*Erica Kaye, Misogyny in Medicine
*Adam Hill, Breaking the Stigma- A Physician’s Perspective on Self-Care and Recovery
*Rachel Hardeman et al, Stolen Breaths
*Damon Tweedy, Chapter 10: Beyond Race from Black Man in a White Coat (pgs 236-245)
*Storytelling as a Public Health Strategy to Address Inequities in Maternal Health Outcomes (from 4 – 40:54)
For our last week of class, students were tasked with writing op-eds of their own. I gave students the heads up that we would spend our last class session together workshopping the pieces they write. We began by reflecting on this week’s readings and identifying what made them effective and what room there was for improvement. We took notes and used our discussion to create a rubric of our own for analyzing our op-eds. We talked about the spectrum of editorial/op-ed/perspective pieces and how these range from sharing stories to raise awareness to factual-based summaries, with the common thread of sharing one’s perspective to further a specific argument.
In small groups, students had about 8 minutes to read one essay at a time. They were provided hard copies and encouraged to annotate by hand the op-eds they were reviewing. They then spoke to the following 5 topics based on the rubric we created in class:
- Title: does the essay have a title? Is it effective? If not, what might you suggest?

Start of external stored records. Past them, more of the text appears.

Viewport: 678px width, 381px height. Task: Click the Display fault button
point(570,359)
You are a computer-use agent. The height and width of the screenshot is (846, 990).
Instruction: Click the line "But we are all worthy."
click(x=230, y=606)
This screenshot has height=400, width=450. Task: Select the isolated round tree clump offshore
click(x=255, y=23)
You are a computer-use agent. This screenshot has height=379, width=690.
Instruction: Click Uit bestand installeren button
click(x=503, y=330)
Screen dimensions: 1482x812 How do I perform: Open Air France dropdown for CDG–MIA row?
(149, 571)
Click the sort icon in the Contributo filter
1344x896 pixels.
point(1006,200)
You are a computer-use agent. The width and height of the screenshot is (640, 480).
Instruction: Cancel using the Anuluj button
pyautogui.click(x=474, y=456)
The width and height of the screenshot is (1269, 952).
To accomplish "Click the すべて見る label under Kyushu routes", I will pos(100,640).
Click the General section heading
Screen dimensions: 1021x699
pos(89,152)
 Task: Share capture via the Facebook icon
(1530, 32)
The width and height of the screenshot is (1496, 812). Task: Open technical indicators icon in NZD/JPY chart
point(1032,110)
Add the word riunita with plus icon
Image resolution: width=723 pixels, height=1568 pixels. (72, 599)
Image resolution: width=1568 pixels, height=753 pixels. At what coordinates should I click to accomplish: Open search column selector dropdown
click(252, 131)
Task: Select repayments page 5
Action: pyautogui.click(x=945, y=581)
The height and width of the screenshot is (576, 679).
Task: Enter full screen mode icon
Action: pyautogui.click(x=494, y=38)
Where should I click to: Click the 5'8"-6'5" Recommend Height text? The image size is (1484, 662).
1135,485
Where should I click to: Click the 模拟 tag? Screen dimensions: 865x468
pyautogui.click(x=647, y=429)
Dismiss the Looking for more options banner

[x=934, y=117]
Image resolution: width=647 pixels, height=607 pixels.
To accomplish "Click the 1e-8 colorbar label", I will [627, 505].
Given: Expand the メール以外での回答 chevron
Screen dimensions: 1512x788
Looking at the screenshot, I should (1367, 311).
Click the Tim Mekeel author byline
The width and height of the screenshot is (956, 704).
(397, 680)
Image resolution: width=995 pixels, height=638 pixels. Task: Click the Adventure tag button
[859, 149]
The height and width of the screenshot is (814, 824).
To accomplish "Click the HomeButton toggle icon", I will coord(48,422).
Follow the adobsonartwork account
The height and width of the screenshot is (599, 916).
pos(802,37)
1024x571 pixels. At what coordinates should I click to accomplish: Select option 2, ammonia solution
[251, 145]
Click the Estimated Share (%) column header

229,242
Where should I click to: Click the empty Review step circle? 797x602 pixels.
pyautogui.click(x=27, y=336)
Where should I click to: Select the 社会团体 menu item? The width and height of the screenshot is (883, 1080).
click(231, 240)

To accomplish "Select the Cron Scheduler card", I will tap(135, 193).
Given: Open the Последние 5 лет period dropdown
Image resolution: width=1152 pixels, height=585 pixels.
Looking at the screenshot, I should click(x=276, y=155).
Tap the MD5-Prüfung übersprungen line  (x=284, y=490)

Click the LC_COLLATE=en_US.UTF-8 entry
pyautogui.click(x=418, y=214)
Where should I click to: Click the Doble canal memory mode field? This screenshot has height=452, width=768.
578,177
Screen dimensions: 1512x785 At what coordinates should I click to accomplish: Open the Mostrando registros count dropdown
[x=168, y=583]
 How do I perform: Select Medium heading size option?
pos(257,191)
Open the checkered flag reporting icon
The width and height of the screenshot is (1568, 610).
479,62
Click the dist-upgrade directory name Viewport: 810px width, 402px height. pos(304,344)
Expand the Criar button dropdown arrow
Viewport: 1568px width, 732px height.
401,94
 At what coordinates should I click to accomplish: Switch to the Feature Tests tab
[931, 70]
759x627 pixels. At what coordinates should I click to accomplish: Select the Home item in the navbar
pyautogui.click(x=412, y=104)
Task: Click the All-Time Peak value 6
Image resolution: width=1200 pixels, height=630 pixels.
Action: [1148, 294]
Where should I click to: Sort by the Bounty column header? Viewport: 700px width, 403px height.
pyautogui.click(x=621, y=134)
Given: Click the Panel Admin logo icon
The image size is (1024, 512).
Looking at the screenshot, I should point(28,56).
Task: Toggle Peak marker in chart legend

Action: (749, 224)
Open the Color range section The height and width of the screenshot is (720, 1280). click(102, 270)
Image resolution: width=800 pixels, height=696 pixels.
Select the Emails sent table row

- Hook: How does the piece start? Does it have a powerful hook, ie an intriguing opening sentence, an immersive vignette, etc.
- Argument: is the argument well-organized? Is it supported by compelling evidence, anecdote, and/or emotion?
- Counter-Argument: are opposing perspectives acknowledged or addressed?
- Audience: who is the piece intending to reach?
I asked students to reflect all together: Which op-eds should be published, and why? I challenged students to think about why certain pieces stuck out to them as worthy of publication. Some even recommended pieces be published that they didn’t necessarily agree with, and we talked about what prompts people to share stories, even if they might not personally agree with it.
We wrapped up with a last writing prompt, protecting space to write, reflect, and share with one another:
Write about a time when you felt heard. OR Write about a time when you felt seen.